His stomach soured. He’d asked her to give up the only chance she had of forgiving herself for the sake of the twins, but faced with the possibility of losing her, of losing Owen, he knew he hadn’t been thinking of anyone but himself. He’d asked her to sacrifice a significant part of her life in order to protect himself from getting hurt again. Damn it. He’d been an idiot. Ana wasn’t just an agent. Helping those who couldn’t help themselves made her into the woman he’d fallen in love with. Now she was gone. They had a real chance to make this work between them and the twins, but that wasn’t going to happen if he couldn’t get to her to tell her the truth. Guns, blood, fear... This was her world, but he’d become part of it the second he’d removed Harold Wood’s skull from that construction site. He’d fallen in love with a dangerous woman determined to go to the ends of the earth to ensure he and his kids made it out alive, and he couldn’t leave her out there alone. Benning curled his fingers around the camera in his palm. He was the one who’d put Owen and Olivia in danger in the first place and brought Ana into the investigation. He’d started this. He was sure as hell going to finish it. “Think, damn it.”
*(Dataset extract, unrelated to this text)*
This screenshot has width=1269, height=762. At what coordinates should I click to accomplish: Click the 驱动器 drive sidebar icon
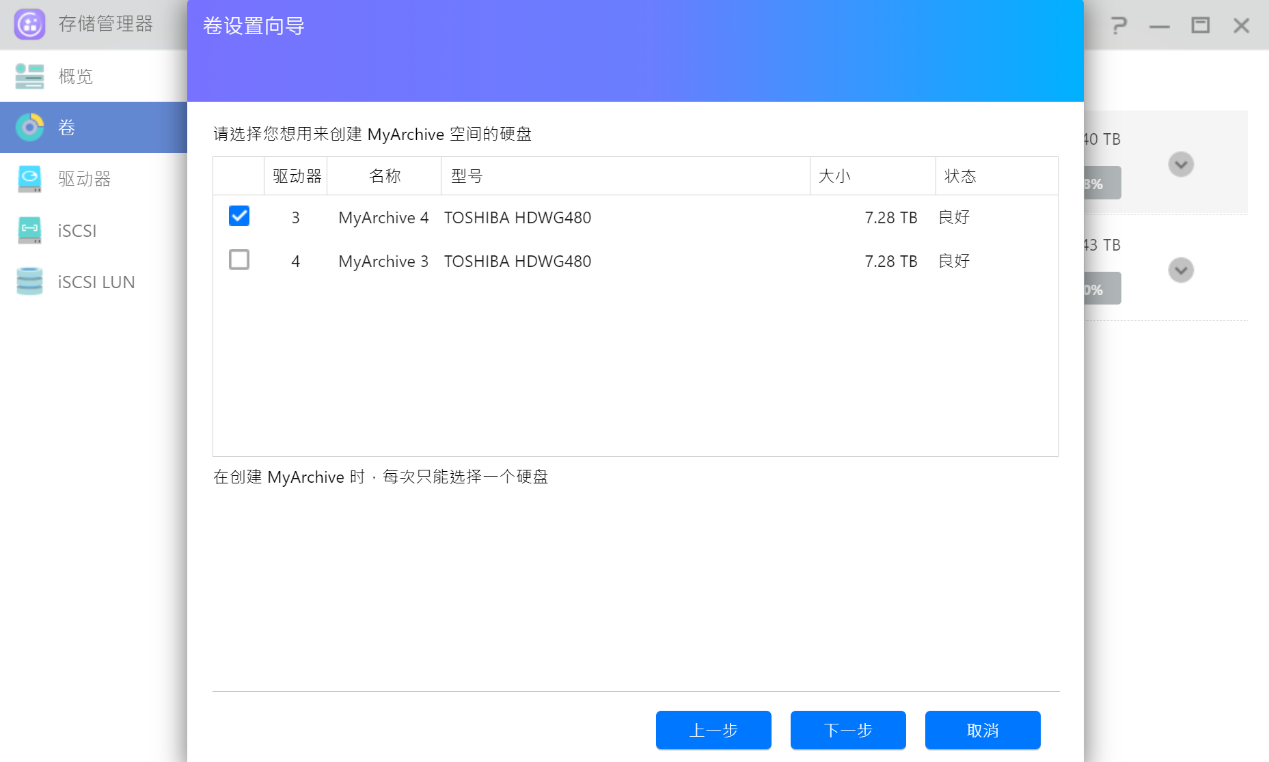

All of this tied back to that case from seven years ago, and while he hadn’t been involved, there’d been enough in the news and from conversations between him and Ana for him to fill in a timeline. Harold Wood had been a model employee at Sevier County High School where both Samantha Perry and Claire Winston attended. Samantha had been well liked, a favorite of her teachers, a fast learner and dedicated to achieving valedictorian during her senior year. The perfect target. According to her best friend, Samantha could become friends with anyone, made sure to smile at the kids who sat alone at lunch, as well as the janitor who kept to himself most of the time. Harold Wood. Claire’s statement after Samantha had gone missing had gone public after the girl’s body had been found in that alley in Knoxville. Benning studied the spot where the footprints ended. What had she said? He closed his eyes. The girls had been halfway home in Claire’s car when Samantha realized she’d forgotten a textbook she needed in order to study for a test the next day. Claire had driven them back and waited in the parking lot, but after more than thirty minutes, she went in to look for her friend. And never found her.

Goose bumps rose along his arms as another gust shuddered through the trees. He opened his eyes. The school. That was where all of this started that day seven years ago, and that was where it would end. He was sure of it. This entire investigation had linked back to Samantha Perry’s disappearance, and the school would be within signal range to stream the footage from the camera in his hand. Whoever was behind this—whoever’d taken his son—would be there.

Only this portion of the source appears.